The composers and librettists will present 20-minute snippets, performed by artists from the Fort Worth Opera Festival, before the public and a panel of opera-development experts from across the country.
“Our 2013 Showcase taught us all a lot about the lack of community among America’s upcoming composers and librettists, and we have increased our efforts to help that community connect to each other and to our audiences,” Kurt Howard, Fort Worth Opera producing director and Frontiers curator, said in a written statement about the 2014 selections. “The works that are being presented in 2014 are a broader range of works in progress, from composers looking for guidance in the craft to teams that are ready to have their works presented to the public.”
The eight operas selected for the 2014 showcase were culled from 30 submissions, including two from Canada and one from Mexico, FWO says. They are:
• In a Mirror, Darkly, by composer Christopher Weiss and librettist S. O’Duinn Magee. This is a three-act “composite” opera in which each act builds upon the others (and are set in three different places and eras: Camelot, 1890s Paris and post-World War II Manhattan). It’s about women struggling to prove themselves and escape societal norms.
• Fertile Ground, by composer David Vayo and librettist Nancy Steele Brokaw, about Midwestern farms and farmers. (Listen to A Farmer’s Life is Crazy, Fertile Ground and The Siblings Meet/Business from the work at www.davidvayo.com/audio.htm.)
• Precari, by composer Brent Straughan, described by the FWO as “a tale of two lovers attempting to escape the racial persecution plaguing Sarajevo during the Bosnian War, and their tragic end.”
• Something to Live For, by Ronnie Reshef, which follows a mother during World War II attempting to reunite with her 8-year-old son in the Auschwitz-Birkenau concentration camp. (To listen to selections from the opera and watch a trailer, visit www.ronniereshef.com/html/showcase.php.)

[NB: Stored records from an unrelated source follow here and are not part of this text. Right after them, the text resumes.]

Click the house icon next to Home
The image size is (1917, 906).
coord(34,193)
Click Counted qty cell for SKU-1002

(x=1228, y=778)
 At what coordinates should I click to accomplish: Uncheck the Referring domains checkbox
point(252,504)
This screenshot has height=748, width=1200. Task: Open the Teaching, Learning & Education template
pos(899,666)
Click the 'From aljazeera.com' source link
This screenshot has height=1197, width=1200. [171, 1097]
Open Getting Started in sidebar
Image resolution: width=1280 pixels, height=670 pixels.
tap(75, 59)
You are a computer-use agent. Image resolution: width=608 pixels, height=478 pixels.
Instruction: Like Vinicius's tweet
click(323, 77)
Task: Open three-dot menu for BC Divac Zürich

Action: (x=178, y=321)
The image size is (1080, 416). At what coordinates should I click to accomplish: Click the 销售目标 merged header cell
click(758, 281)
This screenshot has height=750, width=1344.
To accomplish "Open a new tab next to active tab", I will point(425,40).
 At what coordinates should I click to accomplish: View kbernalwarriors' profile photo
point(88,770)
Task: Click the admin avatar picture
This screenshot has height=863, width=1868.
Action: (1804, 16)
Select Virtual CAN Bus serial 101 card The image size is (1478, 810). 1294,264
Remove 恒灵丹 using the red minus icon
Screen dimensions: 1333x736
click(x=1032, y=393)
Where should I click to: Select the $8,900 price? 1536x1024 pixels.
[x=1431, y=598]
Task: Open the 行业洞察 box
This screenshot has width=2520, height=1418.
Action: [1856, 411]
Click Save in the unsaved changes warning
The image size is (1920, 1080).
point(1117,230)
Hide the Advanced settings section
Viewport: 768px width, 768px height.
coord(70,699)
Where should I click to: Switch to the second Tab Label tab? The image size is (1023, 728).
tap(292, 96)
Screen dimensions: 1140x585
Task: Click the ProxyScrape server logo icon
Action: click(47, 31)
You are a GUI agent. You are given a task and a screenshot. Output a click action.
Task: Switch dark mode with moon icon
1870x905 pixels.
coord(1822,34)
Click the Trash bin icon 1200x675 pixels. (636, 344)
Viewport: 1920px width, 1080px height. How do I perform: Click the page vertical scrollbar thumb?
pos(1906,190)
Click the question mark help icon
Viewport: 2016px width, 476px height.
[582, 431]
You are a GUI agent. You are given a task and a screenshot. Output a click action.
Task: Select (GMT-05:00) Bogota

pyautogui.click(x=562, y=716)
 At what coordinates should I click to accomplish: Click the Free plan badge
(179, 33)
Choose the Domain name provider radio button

• Voir Dire, by Matthew Peterson and Jason Zencka, which follows the love-gone-terribly-wrong story of a 16-year-old boy on trial for beating his mother nearly to death and setting her on fire. It is based on one of the trials Zencka witnessed as a crime reporter in Wisconsin. The work won the 2011 Opera Vista competition in Houston. (Listen to an aria at www.matthew-peterson.com.)
• Safe Word, by composer Robert Paterson and librettist David Cote. This is one act of a three-act opera about a dominatrix whose new client has an odd fantasy she refuses to fulfill. It has a twist at the end, leading to an “interesting revelation,” the FWO says.
• Alex in Transition, by Anthony Green, about a transgender woman going through the “processes of denial, discovery, acceptance, surgery, transitioning and post-op life,” the FWO says.
• Rosencrantz and Guildenstern Are Dead, by Grammy-winning composer and librettist Herschel Garfein, based on Tom Stoppard’s famous 1966 comedy — a retelling of Hamlet. (To watch and listen to selections from the work, visit http://rosandguil.com.)
Reshef’s Something to Live For was one of six submissions by female composers.
The powerful story of a mother looking for her child in a concentration camp came from a conversation Reshef had with a man two years ago who suggested she write an opera about something she could identify with, because “when things come naturally, they come the best way,” she said by phone from New York.
“I have a 3-year-old, and I’m from Israel, and when he came up with it, it connected with me as a mother. I felt almost goosebumps,” said the 34-year-old composer.
Although she already knew the subject of the Holocaust fairly well, she said, she ordered all the books New York Public Library housed about it — 20 or 30, some fictional, some accounts of survivors, some historical surveys — and read from each one.
“My first hope [for this opera] is the natural hope of every artist that creates something. I hope for my work to reach as many people as it can,” she said. “My second hope is … the important thing is the historical part of it — telling the story of World War II and the Holocaust and of the Jewish people. It’s a story that has to be mentioned and remembered and learned from.”
The opera is complete and has been workshopped, and is now in the revision process, she said. It will receive a full production premiere at the Boston Metro Opera during the 2014-15 season. Reshef said she hopes her presentation at Frontiers in May will help her continue to perfect it.
“I’m sure the experience in Fort Worth will make me understand better what direction the work has to go in,” she said. “Each performance teaches me something about the work, and the exposure in front of the audience and the distinguished panel looks fantastic. I’m very excited to share [the opera] with an audience that is not musicians, and with the panelists.”